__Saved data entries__
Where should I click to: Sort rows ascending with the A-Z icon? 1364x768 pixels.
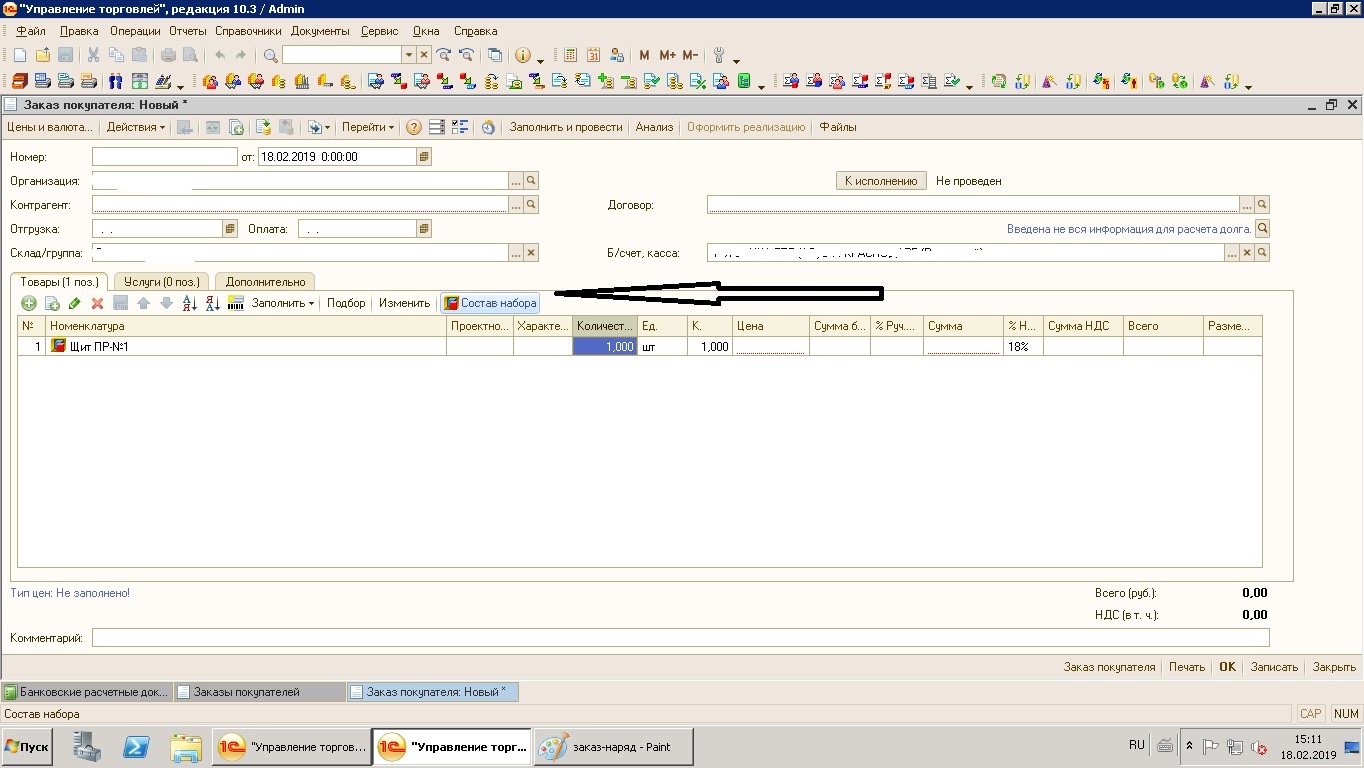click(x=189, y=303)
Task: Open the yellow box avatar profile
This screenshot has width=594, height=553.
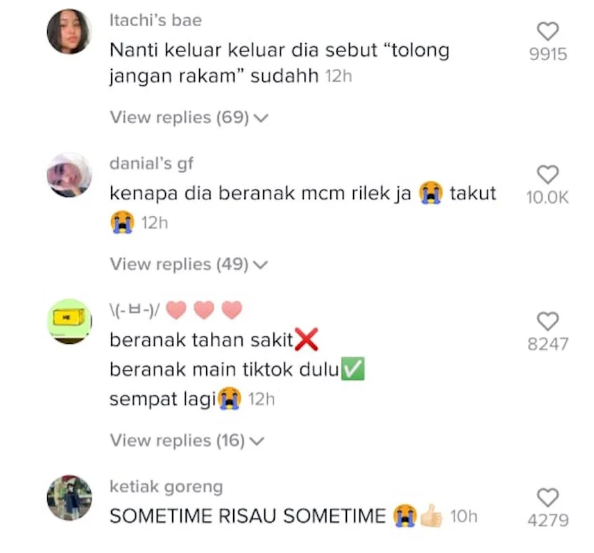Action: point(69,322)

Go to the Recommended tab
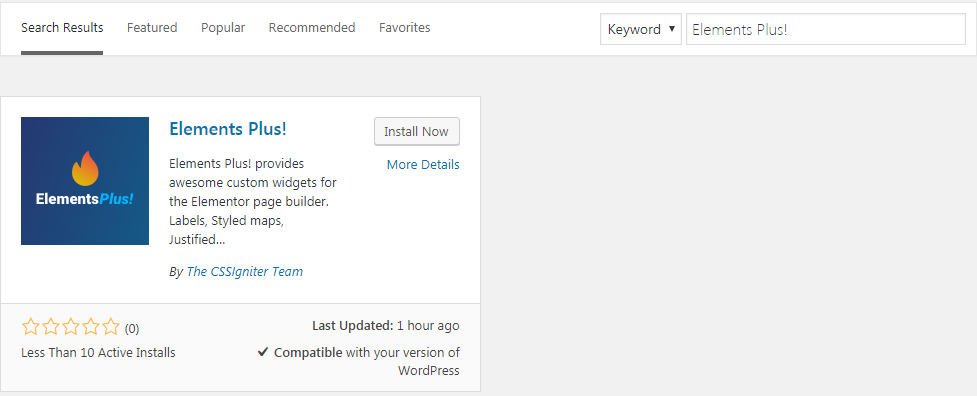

__Exercise requirements__
Copy every entry above exactly as it stands, but leave the pictures out.

__Exercise answer__
Where should I click to: Sort rows ascending with the A-Z icon? 1364x768 pixels.
click(x=189, y=303)
Task: Open the yellow box avatar profile
This screenshot has width=594, height=553.
Action: point(69,322)

Go to the Recommended tab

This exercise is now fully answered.